Go through the entries, filter for the word "computer", and copy every line that has it.

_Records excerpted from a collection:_

---------------

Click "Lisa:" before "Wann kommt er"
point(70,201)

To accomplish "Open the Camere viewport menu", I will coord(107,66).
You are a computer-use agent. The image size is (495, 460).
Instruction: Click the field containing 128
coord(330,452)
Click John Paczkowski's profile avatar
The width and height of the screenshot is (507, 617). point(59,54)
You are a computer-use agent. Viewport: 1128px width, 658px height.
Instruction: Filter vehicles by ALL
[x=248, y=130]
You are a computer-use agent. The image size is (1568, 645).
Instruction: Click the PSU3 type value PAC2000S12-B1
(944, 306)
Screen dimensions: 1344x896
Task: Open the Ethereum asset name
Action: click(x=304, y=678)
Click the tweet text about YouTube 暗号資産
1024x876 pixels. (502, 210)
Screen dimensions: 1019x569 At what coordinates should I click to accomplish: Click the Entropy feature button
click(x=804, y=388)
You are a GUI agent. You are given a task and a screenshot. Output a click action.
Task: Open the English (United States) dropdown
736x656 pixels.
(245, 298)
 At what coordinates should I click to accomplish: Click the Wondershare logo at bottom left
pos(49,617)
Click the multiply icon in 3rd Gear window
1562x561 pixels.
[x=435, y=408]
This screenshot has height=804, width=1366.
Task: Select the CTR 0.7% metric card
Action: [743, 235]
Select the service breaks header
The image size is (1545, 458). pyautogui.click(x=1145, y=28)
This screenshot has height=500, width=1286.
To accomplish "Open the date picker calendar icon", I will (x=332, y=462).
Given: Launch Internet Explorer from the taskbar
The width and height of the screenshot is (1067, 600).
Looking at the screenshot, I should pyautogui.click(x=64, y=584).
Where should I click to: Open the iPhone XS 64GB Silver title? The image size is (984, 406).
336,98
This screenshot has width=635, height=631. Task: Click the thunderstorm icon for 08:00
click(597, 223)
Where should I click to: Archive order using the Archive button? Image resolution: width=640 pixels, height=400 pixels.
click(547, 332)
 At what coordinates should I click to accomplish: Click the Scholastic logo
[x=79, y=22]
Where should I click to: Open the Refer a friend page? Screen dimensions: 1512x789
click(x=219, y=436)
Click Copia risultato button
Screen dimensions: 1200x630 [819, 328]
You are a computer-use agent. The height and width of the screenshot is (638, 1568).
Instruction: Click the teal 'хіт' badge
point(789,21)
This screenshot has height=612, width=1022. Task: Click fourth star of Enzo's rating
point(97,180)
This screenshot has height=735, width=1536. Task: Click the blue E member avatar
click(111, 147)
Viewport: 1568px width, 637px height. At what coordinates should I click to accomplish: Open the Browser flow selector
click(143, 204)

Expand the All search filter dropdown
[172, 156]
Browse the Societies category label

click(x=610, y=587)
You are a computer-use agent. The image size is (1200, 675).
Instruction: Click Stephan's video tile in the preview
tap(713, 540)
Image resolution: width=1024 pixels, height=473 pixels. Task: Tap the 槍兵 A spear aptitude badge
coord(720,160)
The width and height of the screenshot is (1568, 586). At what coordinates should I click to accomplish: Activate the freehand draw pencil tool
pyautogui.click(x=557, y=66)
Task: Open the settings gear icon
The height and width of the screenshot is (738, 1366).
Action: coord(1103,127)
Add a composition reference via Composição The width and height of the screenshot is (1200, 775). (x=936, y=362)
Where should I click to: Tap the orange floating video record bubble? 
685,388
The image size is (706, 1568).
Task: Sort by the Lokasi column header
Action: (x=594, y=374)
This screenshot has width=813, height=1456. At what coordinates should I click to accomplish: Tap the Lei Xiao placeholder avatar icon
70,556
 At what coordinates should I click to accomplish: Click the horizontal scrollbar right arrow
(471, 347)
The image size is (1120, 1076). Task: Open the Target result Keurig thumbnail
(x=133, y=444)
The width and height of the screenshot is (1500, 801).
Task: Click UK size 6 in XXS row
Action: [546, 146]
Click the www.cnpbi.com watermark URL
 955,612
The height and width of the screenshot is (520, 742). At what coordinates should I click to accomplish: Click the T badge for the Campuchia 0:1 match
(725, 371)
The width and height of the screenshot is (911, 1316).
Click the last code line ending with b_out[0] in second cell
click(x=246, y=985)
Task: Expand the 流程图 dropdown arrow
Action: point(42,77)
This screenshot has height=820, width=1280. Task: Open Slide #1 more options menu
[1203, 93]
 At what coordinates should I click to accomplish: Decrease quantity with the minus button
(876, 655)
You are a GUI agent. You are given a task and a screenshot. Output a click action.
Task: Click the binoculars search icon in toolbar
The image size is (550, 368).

---------------

_SOLUTION FOR THIS EXERCISE:_
You are a computer-use agent. The image size is (495, 460).
You are a computer-use agent. Viewport: 1128px width, 658px height.
You are a computer-use agent. The image size is (1568, 645).
You are a computer-use agent. The height and width of the screenshot is (638, 1568).
You are a computer-use agent. The image size is (1200, 675).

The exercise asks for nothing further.